Hull similarly explores a journey, the notion of careening through life with a thin cradle to protect and transport us. It opened to the long wail of a trombone. A few moments later, Konyk entered from off-stage holding the hull of a balsawood boat. Kim suspended it from an overhead wire before he and Michele Tantoco spun it around, pressing it through the air with their hands and heads. They crawled underneath and around it, peering through its fore and aft portals, wondering where it might transport them. The piece concluded as it started, a pair of dancers beached on a shore; the hull—like Charon’s craft—continuing its journey onward. Hull’s ending resonated with the denouement of Lilies, which stopped at the walled edge of a field. The dancers’ gestures of pausing and searching punctuated plaintive lines: “we live in places we do not belong”; “contemplate a world with me in it.”
 
This sense of place and purpose permeates the video clips that showed Stein’s site-specific pieces, which embody an artful approach to life and a spontaneous, and yet mindful exploration of how the human form fits (or can integrate) into the environment. . Dancers in red dresses ran backward across Longwood Gardens’ fields in Falling from the Sky (2000), dipped their toes and bodies in a fountain’s pool or proceeded in a procession of parasols.

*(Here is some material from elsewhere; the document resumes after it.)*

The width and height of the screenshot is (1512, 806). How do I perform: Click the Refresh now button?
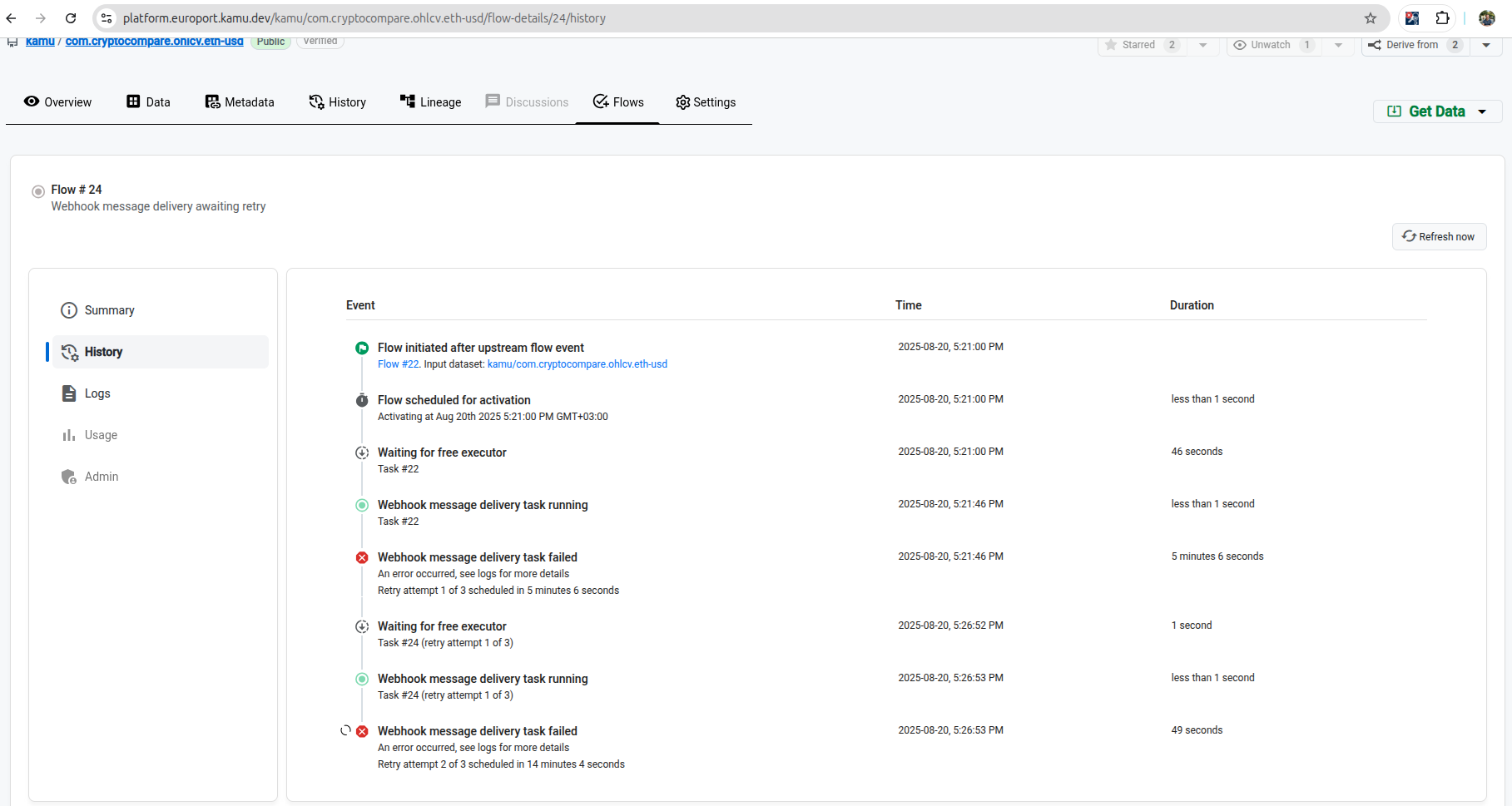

Riffs of a trombone played as Josie Smith scooped petals from a stone vase before spreading them in lines accentuating the beauty of manicured lawns. The camera zoomed outward from above, revealing a flock of moving bodies dotting the ordered, sculpted gardens.
 
Stein created this piece and Corner Lot (2000) as part of her “On Site Philadelphia” series, which included works set in Eastern State Penitentiary, Fairmount Park’s Japan House, and Christ Church’s cemetery. They evoke a sense that life abounds in daily ceremonies, no matter how microscopic in nature. Stein gives us eyes to see the potential for beauty in raking stones, dipping our faces in fountains or bounding backward through a field. The vibrancy of movement suggests an imperative: not only can we dance our way through empty lots and cluttered courtyards, but we should. Tibetan monks (whose concept of “bardo” she borrowed) and the American transcendentalists Emerson and Thoreau would no doubt agree.
 
Among Stein’s works, the civil-war themed Battle Hymns stood out in its depiction of futility and barbarity. The remaining pieces, Kite (2002) and the humorous Cabbage Two (1989) displayed a thread of whimsy and her flowing visual aesthetic. All of Stein’s work—even the most contemplative—displayed a communal spirit and a connectedness to the earth.
 
The evening concluded with Beckon, an improvisation led by Stein and Germaine Ingram. As the two moved to percussive noises made by mouths, tapping feet and hands clapping or slapping thighs, the remainder of the company flowed onto the stage to join them in a frenzy of improvised activity. Even here, Stein’s spontaneous style reflected on how two in tandem—like a jazz duo—can explode in vigor and vitality. No doubt those qualities will sustain the next ten years, as Stein’s singular aesthetic continues to animate Philadelphia’s spaces and sites.  
 
Leah Stein Dance Company 10th Anniversary Concert. Performance Garage, March 8-11. No further performances.